When the respondents’ manager became aware of the conditions in the vicinity of the wharf, he instructed the workmen that no welding or burning operations were to be carried on until further orders. He enquired from the manager of Caltex Co. whether they could safely carry on the welding operations and the result of the inquiry, coupled with his own belief as to inflammability of the furnace oil on water in the open led him to think that he could safely carry on the operations. He gave instructions accordingly but directed that all safety precautions should be taken to prevent inflammable material falling into the oil.

On the third day, there was an outbreak of fire. The exact cause of the fire is unknown, but the most probable explanation which the Court accepted was that underneath the wharf was floating a piece of debris with some smoldering cotton waste or rag on it. It was set on fire by the molten metal falling from the wharf. Thus, floating oil was set a fire and the wharf was severely damaged.

The trial as well as the Supreme Court followed the Polemis rule and held the defendant liable, with the reason that any reasonable man could form the chain of events deduce that the negligence of the defendant was the direct cause for the fire.

However, the Privy council ruled in favor of the Overseas Tankship Ltd. holding that the Re Polemis was no longer valid law. Since a reasonable man could not foresee the damage caused, the appellants were held not liable, even though the negligence of the servants was the direct cause of the injury.

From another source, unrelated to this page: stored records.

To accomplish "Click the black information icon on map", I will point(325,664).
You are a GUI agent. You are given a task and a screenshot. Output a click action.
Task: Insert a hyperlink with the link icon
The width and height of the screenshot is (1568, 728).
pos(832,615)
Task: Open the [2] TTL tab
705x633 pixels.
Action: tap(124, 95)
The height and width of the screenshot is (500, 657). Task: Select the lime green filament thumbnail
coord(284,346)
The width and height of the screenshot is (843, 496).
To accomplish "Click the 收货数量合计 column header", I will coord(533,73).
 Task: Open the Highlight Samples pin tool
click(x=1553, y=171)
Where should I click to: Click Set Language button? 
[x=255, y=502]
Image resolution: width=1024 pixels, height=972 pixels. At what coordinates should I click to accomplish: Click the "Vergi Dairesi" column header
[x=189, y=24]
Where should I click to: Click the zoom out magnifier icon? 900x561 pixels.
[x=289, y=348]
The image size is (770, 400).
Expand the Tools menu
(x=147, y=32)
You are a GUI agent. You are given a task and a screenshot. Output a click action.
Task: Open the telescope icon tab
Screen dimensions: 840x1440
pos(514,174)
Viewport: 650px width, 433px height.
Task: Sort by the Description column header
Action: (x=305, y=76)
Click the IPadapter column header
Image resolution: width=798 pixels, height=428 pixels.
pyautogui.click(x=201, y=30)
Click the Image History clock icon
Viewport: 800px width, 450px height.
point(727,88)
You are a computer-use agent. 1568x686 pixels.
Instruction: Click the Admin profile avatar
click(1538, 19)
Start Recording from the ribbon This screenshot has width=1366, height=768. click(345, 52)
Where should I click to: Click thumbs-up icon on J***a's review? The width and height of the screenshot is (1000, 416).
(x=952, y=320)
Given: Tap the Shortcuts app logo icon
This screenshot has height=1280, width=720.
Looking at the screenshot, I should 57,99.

The test of reasonable foresight has been applied to many other cases thereafter.

Hughes v. Lord Advocate

In this case, the post office employees opened a manhole for the purpose of maintaining underground telephone equipment. The manhole was covered with a tent. One evening it was left surrounded by paraffin lamps but otherwise unguarded. A child of eight years entered the tent and started playing with one of the lamps. The lamp fell into the manhole and caused a violent explosion resulting in the fall of the boy in the hole and severe burns thereof.

It was held that since the kind of damage was foreseeable although the extent was not, the defendants were liable.

Doughty v. Turner Manufacturing Co. Ltd.

The plaintiff was employed by the defendants. Some other workmen of the defendants let an asbestos cement coverslip into a cauldron of hot molten liquid. It resulted in an explosion and the liquid thereby erupted, causing injuries to the plaintiff. The cover has been purchased from a very reputed manufacturer and nobody could foresee that any serious consequences could follow by the falling of the cover into the cauldron.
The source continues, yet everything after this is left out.